Never, in all my life, did I think I'd rely on this guy to bail me out. But it worked.
So, last posting, I said, I just loooooove to listen to what the kids say and the conversations they carry on in the car. Yesterday, my Mom called as we were buckling up from picking up the kids. We had a complete conversation as I pulled out of the school parking lot, because it takes that long. It take about 20 minutes to get out of the parking lot if you do it right, and don't hold angst with road rage....
So, I hang up the phone, and from the parking spot to the turn lane, apparently, the whole Book of Revelations has been discussed.
Me: "Okay Mom, bye. I love you." Click.
Max: "Mom, did you know that when the world comes to an end, if we don't go up with Jesus, we have to kill ourselves or the devil will put a 666 on our forehead?"
I am absolutely speechless. Finally: "Who told you that?"
Sweet neighbor buddy we take home from school: "Ryan told me."
What I wanted to say, "Well who the fuck is Ryan?" But what I said, "Who is Ryan?"
"He's in my class?"
"This kid who told you all this is 6 years old?"
"Yes."
At this point, I'm in a panic, because the kids are big into what Jesus does and says. Which up to this point, is great. But 'the end of the world' to a six year old is when their free helium-filled balloon from Chuck E Cheese pops. So, digesting that they think they'll need to off themselves when that happens, not great.
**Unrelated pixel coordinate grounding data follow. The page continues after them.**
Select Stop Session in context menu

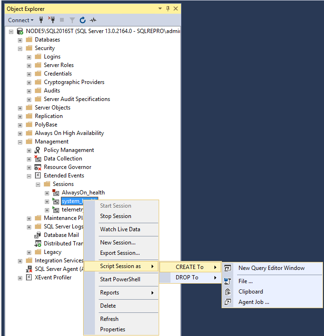(x=115, y=216)
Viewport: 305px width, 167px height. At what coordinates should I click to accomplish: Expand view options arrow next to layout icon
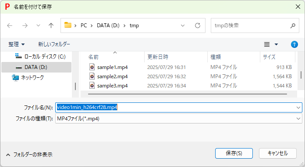coord(276,44)
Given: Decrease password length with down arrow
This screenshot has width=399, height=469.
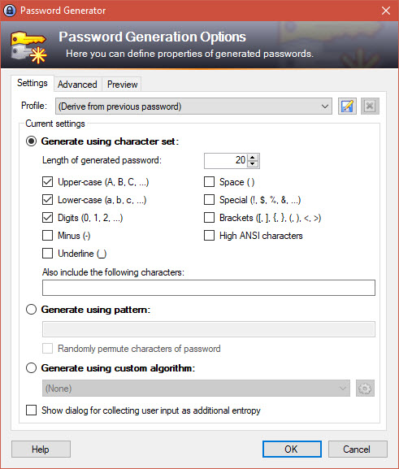Looking at the screenshot, I should (x=253, y=164).

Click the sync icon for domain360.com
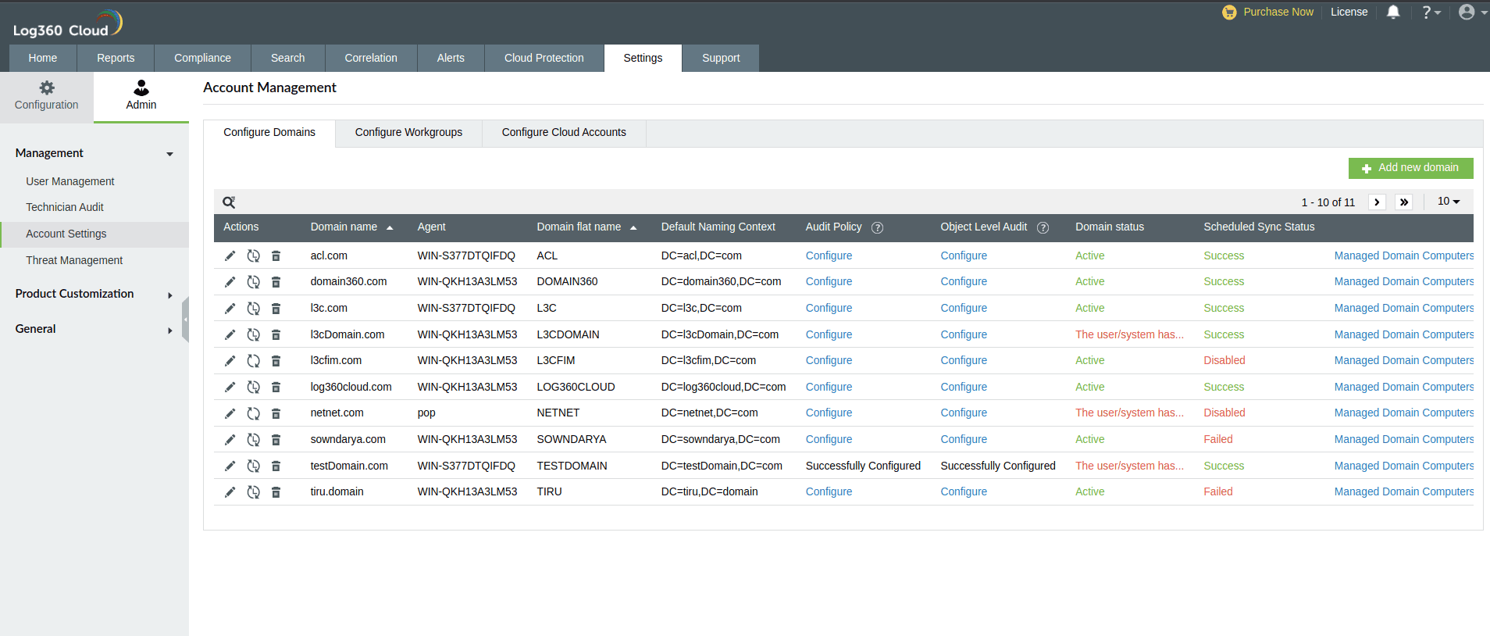pos(253,282)
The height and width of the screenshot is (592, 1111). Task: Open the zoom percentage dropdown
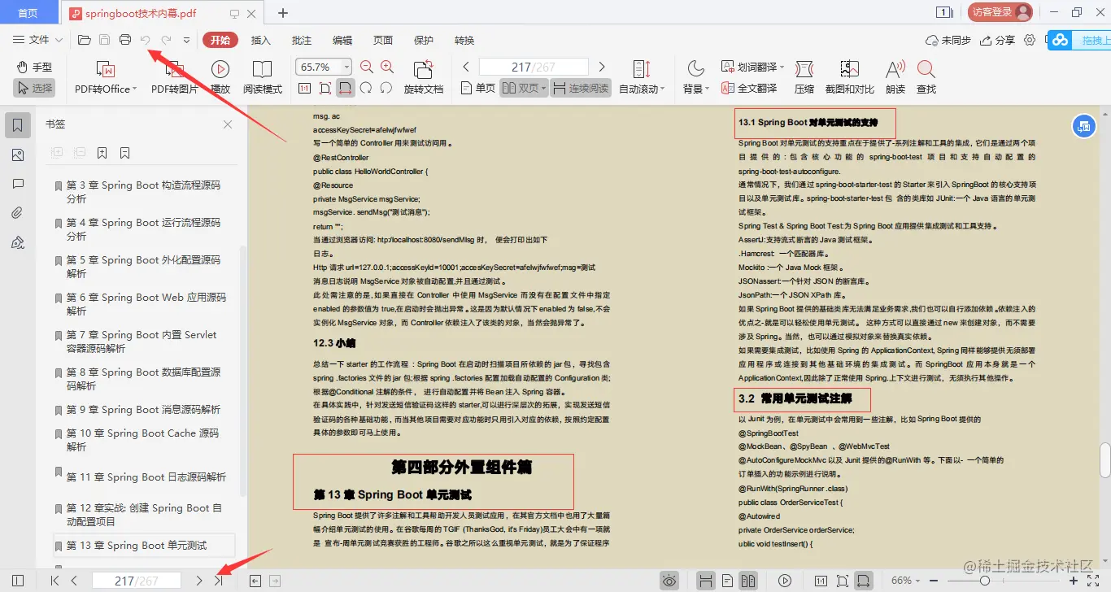346,66
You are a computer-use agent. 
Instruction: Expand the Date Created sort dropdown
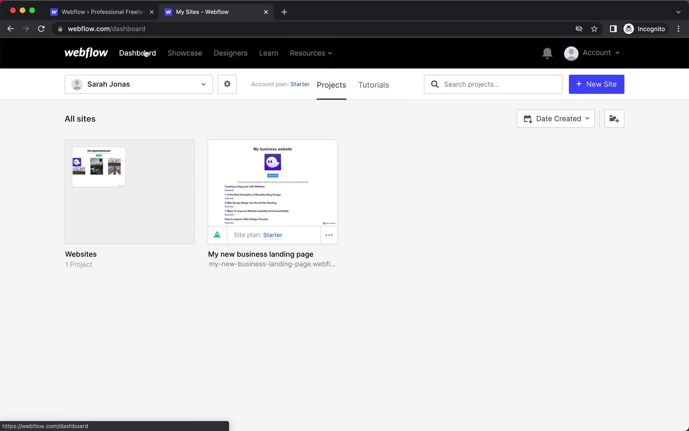(x=556, y=119)
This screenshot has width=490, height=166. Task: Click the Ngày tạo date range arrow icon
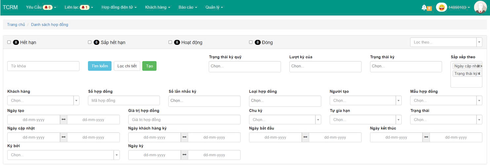click(x=63, y=120)
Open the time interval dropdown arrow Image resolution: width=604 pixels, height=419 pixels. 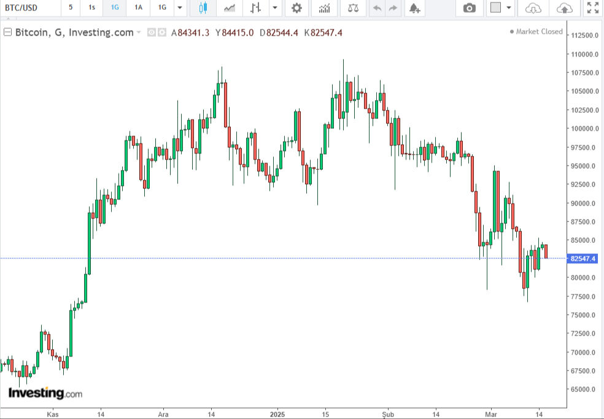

Also, my kids are in public schools for a REASON. And this is it. I mean, how did this conversation go down and an adult/teacher never once picked up on it? Seriously.
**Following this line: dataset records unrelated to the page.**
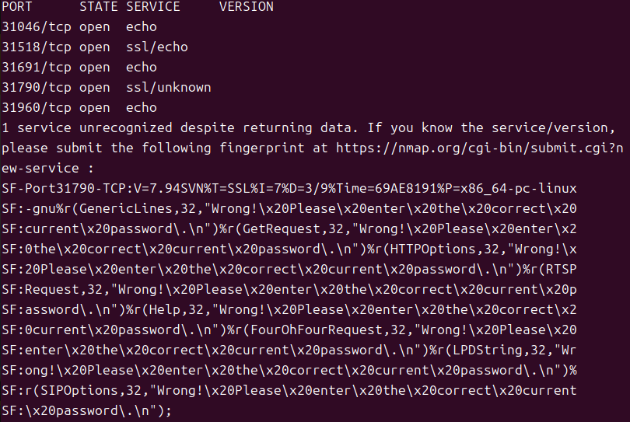
Task: Click the PORT column header
Action: point(17,7)
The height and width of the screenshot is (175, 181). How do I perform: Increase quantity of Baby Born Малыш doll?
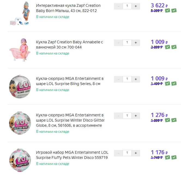click(x=136, y=6)
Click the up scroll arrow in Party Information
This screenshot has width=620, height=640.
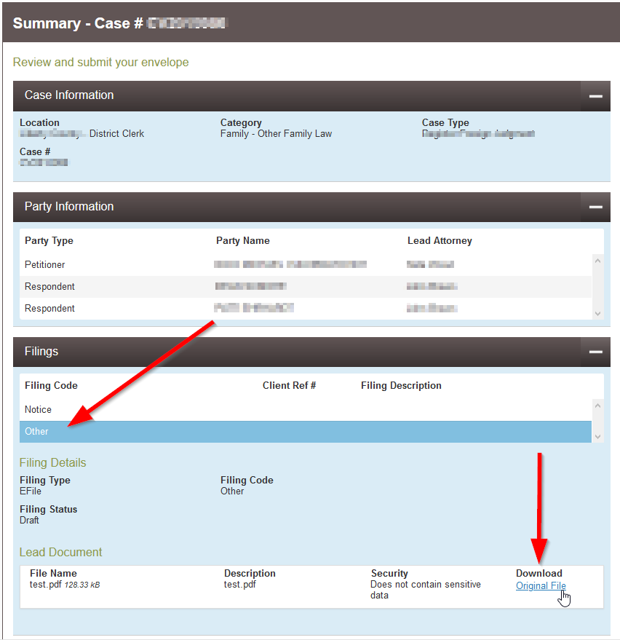[598, 259]
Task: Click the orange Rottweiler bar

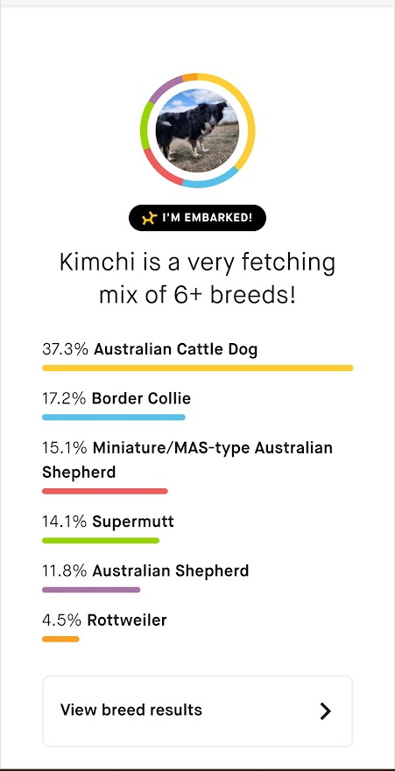Action: (x=60, y=639)
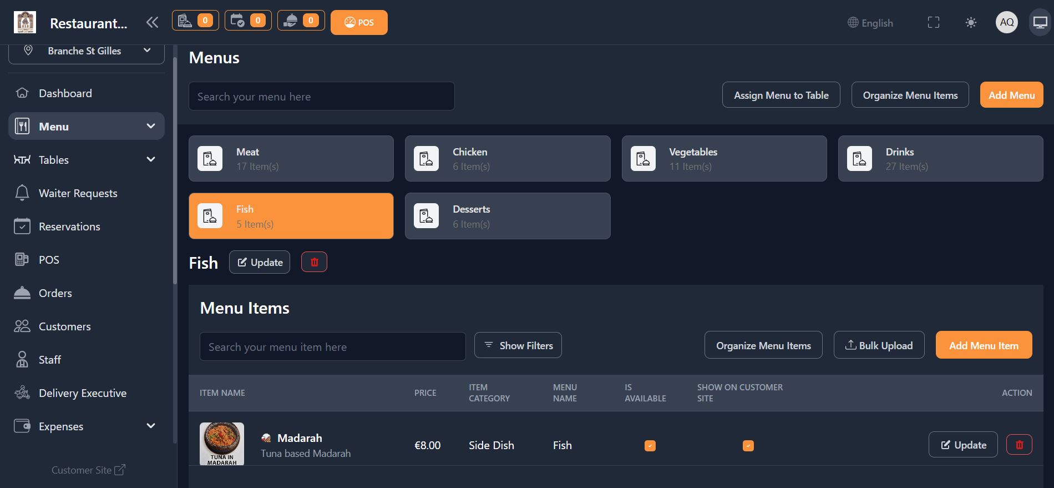
Task: Click the Add Menu Item button
Action: 984,345
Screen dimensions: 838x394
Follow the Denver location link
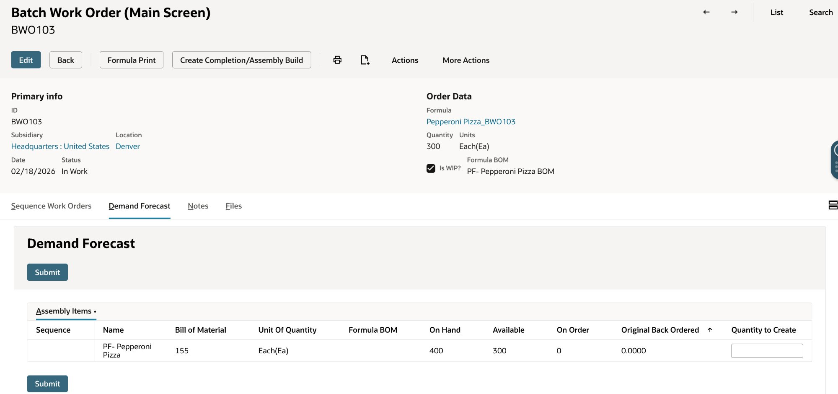[128, 146]
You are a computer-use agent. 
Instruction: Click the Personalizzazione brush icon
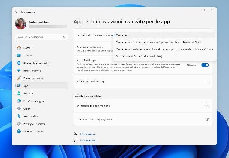[x=18, y=78]
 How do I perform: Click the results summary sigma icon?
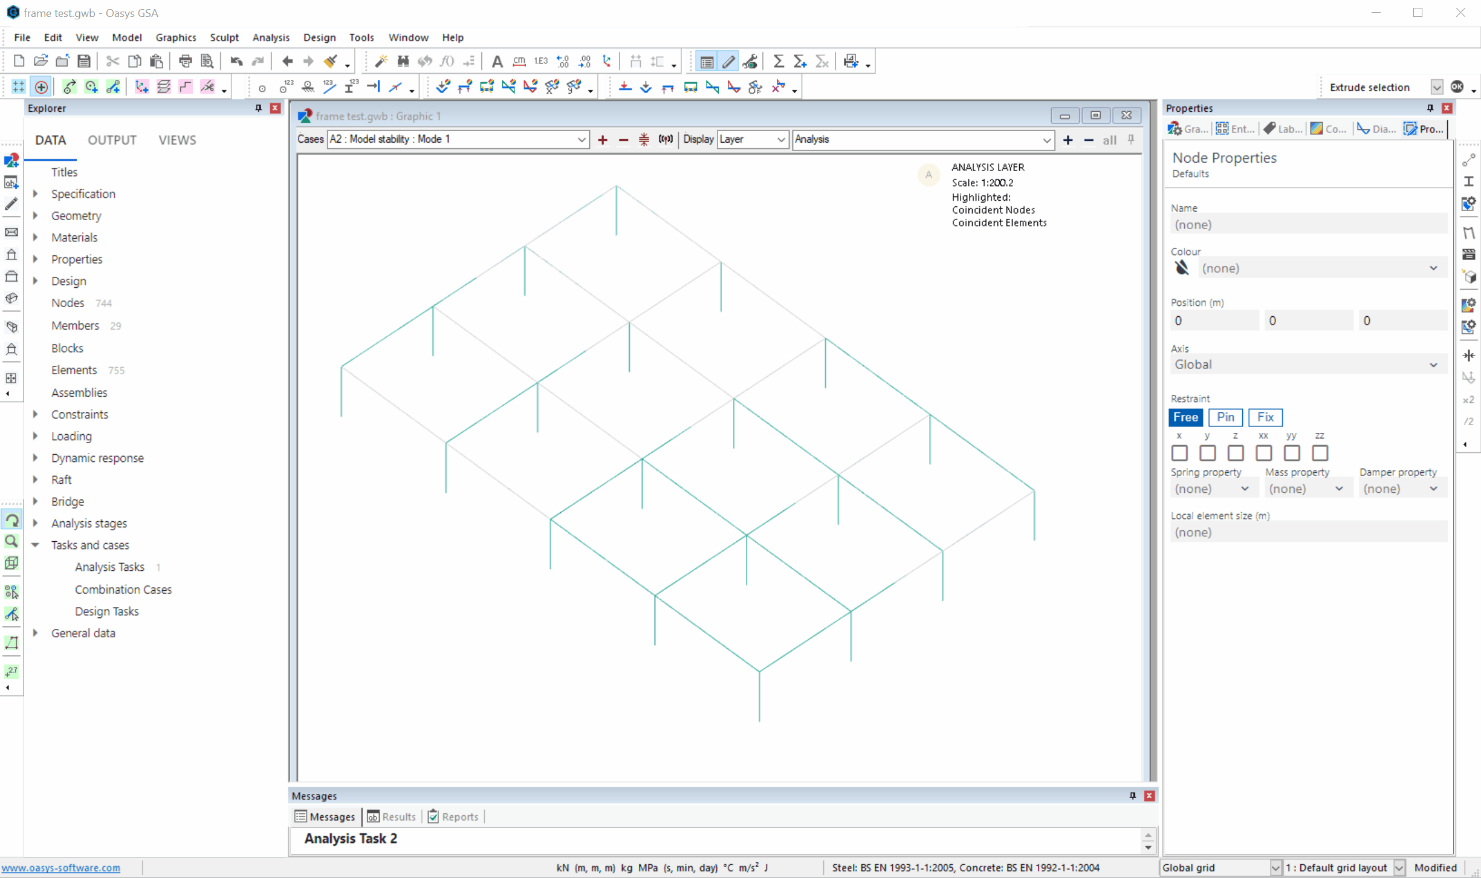(x=780, y=62)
And we are Catholic. We have other issues to worry about. Hell-Fire-&-Damnation are for other people, we'll stick to whiskey and Hail Mary's, kids.
The kids won't stop talking about it. I'm begging God to make them stop talking about it, and they just keep on. So, finally, I get up enough nerve to say,
"You guys learn about Jesus at church. Not from a 6 year old at school. Because when one kid tells another kid, and then another kid, the story changes. And that's how rumors get started. And there should never be a rumor about Jesus. So, the next time Ryan or any other kid starts speaking in tongues...wooops, I mean, talking about Jesus, just run the other way. Okay?"
Fine. I didn't tell them to run the other way, but I did tell them to clarify with their parents first. And I told them that they wouldn't have to worry about what happens when Jesus comes because they are children.
All I could do was wish to be home sooner (in that 1/2 a mile drive) so I could get them home and numb their brains with SpongeBob. And I needed to shower after that one. Uggh.
That's how I roll.




I've never heard that one....about killing yourself before you get a 666 on your forhead. I'm really glad that Jesus loves us all so much that He wouldn't let that happen, aren't you? Poor Max!! He's the last one to need to worry about all that. You did the right thing, but I would want to strangle little Ryan.
You are correct Judy. I never hear that one before either. I strongly suspect that Ryan overheard this from someone older....possibly an older sibling, who heard it from someone older .....A PARENT??!!! That's who we should strangle now and question later.
You said the right thing, because they are innocent children.